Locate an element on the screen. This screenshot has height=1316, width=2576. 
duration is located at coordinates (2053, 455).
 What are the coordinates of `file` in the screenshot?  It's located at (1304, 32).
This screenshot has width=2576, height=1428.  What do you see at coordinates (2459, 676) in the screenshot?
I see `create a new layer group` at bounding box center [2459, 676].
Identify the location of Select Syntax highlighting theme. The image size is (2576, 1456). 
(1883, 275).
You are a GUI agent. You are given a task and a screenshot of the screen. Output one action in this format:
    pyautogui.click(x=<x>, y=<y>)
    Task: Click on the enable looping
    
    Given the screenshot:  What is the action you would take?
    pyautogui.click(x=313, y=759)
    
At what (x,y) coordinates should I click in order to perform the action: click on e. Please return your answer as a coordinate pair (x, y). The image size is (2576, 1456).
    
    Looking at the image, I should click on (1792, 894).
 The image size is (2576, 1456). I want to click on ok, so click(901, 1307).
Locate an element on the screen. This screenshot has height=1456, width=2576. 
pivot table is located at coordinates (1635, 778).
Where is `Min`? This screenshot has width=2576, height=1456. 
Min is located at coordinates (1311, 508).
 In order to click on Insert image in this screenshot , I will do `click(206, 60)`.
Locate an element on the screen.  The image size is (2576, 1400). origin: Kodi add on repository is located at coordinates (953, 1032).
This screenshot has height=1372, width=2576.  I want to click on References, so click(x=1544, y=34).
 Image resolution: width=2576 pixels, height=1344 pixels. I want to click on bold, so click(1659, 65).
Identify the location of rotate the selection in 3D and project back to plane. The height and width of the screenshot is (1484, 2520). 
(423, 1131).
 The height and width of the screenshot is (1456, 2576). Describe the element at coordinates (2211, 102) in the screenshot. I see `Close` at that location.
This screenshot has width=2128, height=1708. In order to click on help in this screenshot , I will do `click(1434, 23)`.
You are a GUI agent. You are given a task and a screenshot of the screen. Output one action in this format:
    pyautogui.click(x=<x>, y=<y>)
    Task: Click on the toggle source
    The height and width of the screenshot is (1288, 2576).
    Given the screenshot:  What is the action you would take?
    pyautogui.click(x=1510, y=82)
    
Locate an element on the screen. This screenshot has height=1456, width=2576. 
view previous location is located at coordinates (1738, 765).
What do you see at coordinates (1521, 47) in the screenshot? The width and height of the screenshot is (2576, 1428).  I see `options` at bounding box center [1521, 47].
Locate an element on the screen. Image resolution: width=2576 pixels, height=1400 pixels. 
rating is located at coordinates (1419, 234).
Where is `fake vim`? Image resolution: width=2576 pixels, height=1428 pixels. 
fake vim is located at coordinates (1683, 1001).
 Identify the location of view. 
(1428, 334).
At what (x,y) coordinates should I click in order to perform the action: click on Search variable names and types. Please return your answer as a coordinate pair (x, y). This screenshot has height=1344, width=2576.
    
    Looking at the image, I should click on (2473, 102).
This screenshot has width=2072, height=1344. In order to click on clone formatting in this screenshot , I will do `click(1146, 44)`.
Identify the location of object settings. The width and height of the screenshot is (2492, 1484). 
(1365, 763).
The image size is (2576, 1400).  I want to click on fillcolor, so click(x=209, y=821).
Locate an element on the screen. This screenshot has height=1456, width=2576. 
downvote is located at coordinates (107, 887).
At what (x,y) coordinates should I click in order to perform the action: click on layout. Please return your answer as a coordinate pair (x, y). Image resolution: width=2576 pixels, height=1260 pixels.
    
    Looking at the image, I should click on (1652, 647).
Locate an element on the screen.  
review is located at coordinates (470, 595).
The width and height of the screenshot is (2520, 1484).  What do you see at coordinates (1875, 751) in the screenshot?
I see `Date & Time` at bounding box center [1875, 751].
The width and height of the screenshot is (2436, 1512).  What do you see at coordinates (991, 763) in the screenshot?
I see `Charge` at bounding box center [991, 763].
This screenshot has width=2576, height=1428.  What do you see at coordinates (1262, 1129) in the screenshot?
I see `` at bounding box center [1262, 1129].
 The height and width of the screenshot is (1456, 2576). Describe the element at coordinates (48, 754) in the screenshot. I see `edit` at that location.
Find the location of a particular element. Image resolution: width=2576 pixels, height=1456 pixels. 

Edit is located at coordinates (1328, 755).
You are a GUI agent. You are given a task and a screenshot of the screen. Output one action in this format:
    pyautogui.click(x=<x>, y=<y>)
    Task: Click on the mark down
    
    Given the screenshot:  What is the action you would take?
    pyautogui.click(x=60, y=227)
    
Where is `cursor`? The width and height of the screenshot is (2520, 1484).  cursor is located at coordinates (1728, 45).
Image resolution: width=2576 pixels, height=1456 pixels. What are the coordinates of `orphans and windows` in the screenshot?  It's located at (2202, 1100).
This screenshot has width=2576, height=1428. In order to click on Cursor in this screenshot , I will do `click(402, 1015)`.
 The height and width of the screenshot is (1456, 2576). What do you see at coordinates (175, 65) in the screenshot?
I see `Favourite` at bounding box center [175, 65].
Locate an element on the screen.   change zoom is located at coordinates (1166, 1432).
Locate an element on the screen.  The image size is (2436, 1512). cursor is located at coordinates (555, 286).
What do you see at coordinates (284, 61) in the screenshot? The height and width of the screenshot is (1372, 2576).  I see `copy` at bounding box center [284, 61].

----

* _WHAT IS BEING ASKED_: Copy out the entries above word for word, from the line with "at (1304, 32)." to the line with "The image size is (2576, 1456). I", including both of those lines.

* _ANSWER TO THE EXERCISE_:
 What are the coordinates of `file` in the screenshot?  It's located at (1304, 32).
This screenshot has width=2576, height=1428.  What do you see at coordinates (2459, 676) in the screenshot?
I see `create a new layer group` at bounding box center [2459, 676].
Identify the location of Select Syntax highlighting theme. The image size is (2576, 1456). 
(1883, 275).
You are a GUI agent. You are given a task and a screenshot of the screen. Output one action in this format:
    pyautogui.click(x=<x>, y=<y>)
    Task: Click on the enable looping
    
    Given the screenshot:  What is the action you would take?
    pyautogui.click(x=313, y=759)
    
At what (x,y) coordinates should I click in order to perform the action: click on e. Please return your answer as a coordinate pair (x, y). The image size is (2576, 1456).
    
    Looking at the image, I should click on (1792, 894).
 The image size is (2576, 1456). I want to click on ok, so click(901, 1307).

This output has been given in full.